When we was on our walk this woman come up and asked, "Are they breeders? My son wants one." Tom tells her we certainly is not breeders. Then another woman comes up and asks what we is. The first woman tells her we is basset hounds. "Packet hounds?" Says lady number two, "I love packet hounds."
Mummy and Katie went to the Range. This is a shop what sells stuff for the house, not like the wild west type of range. While they is there they has baked potatoes in the cafe. But when the potatoes arrive them has no butter on so Mummy goes to the counter to ask for butter. "Do you want butter or flora?" Asks the boy. Katie says him was a man and his eyebrows was a bit too big, Mummy says him was a boy and if her was much younger and single and it was a long time ago before her had even met Daddy her would flirt with him, but her is none of them things so her didn't. Katie says that's a lot of what ifs. Anyway, back to the story. So her says flora even though she really wanted butter. When her comes back and tells Katie this Mummy say the man only ask her cos she is so fat. Katie says, "You're not even that fat." "Thanks for the compliment," Mummy says. "No, I didn't mean that. I meant you're not that fat." Says Katie, then as Mummy gets her special notepad out that her makes blog notes in Katie says, "Don't write that down, it will make me look really bad." So if she asks, we didn't write that down.
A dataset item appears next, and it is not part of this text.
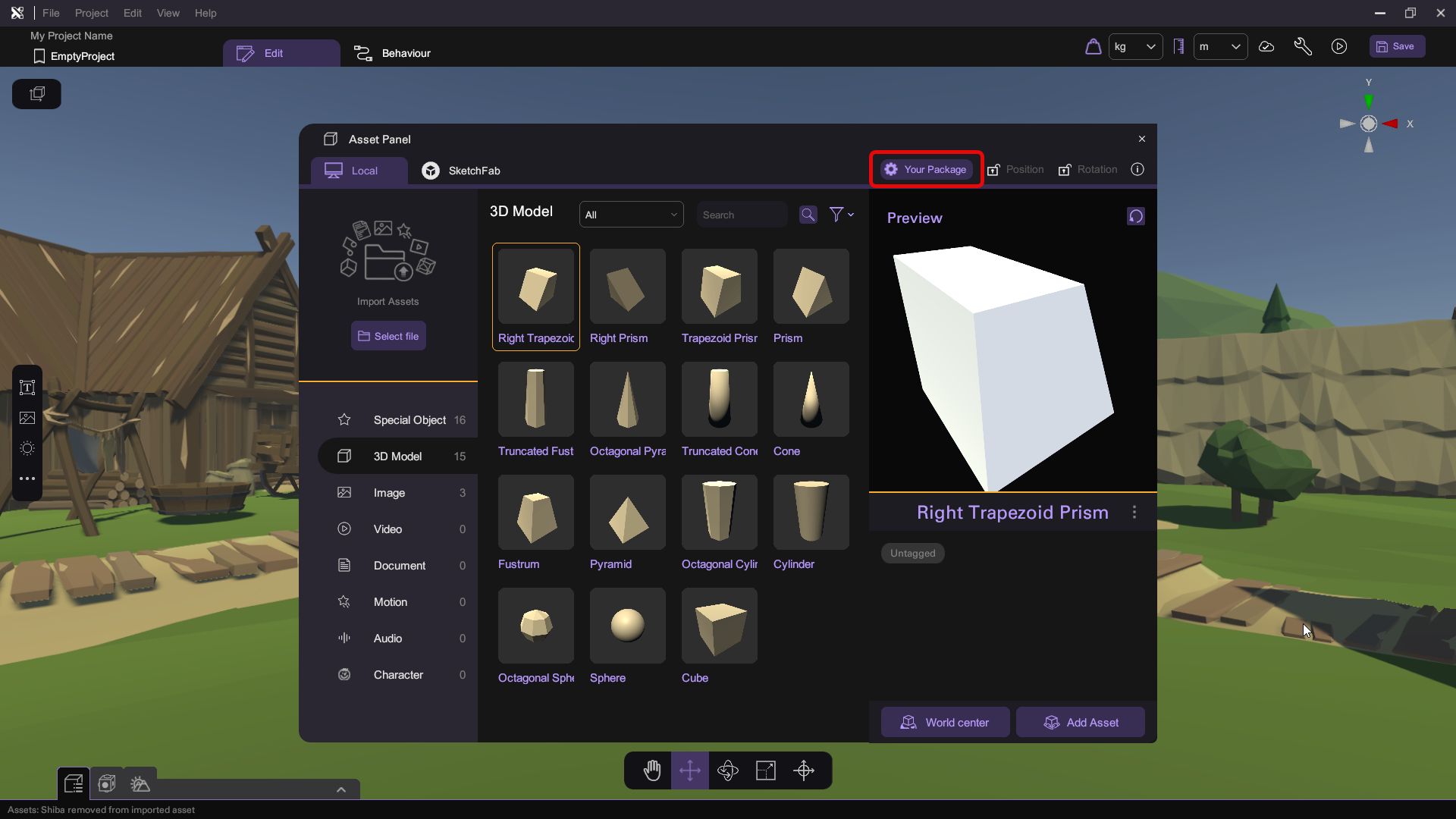Image resolution: width=1456 pixels, height=819 pixels.
Task: Open the Behaviour tab
Action: (x=393, y=53)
There was a family at the next table, Mummy, Daddy and a grown up son. Mummy and Daddy both go to the toilet leaving grown up son at the table looking after the hot choklits. My Mummy is sat with her back to him, Katie facing him. Mummy gets a text and her says, "Ooh who texting me?" Katie whispers, "It's me." Her texts Mummy to tell her the man at the next table drank his hot choklit then swapped it with his dads cup what was nearly full. Then drank that one too. The funny bit is though that he was being really sneaky about it and trying to nudge the cup over without anyone seeing, like him thought someone might tell his Mummy and Daddy on him. Mummy did BOL very loud at this. Then when Mummy and Katie's food arrived the man shouts at the serving people because his food not arrived yet. "You haven't ordered any food," shouts serving man. "Yes I have," he says. "No, there are no food orders waiting," says serving man. "Wait til my mum gets back." Says man at table. Serving man ignores him. Everyone else ignores him too. So he gets up and goes to look for his Mum and Dad. In the meantime someone clears their table and throws away his Mum's hot choklit what he had probably been planning to drink too. So when the whole family comes back they is very cross and they all go to the till to complain. Well, we didn't hear what was said but them walked off without any food or hot choklits. Katie said she saw them later looking guilty, them was probably shoplifting. Mummy say this was a man who made drinking someone's hot choklit look as guilty as if he was stealing the crown jewels, so him had probably taken a paint sample strip and a leaflet for JML crappy products and was looking guilty about it.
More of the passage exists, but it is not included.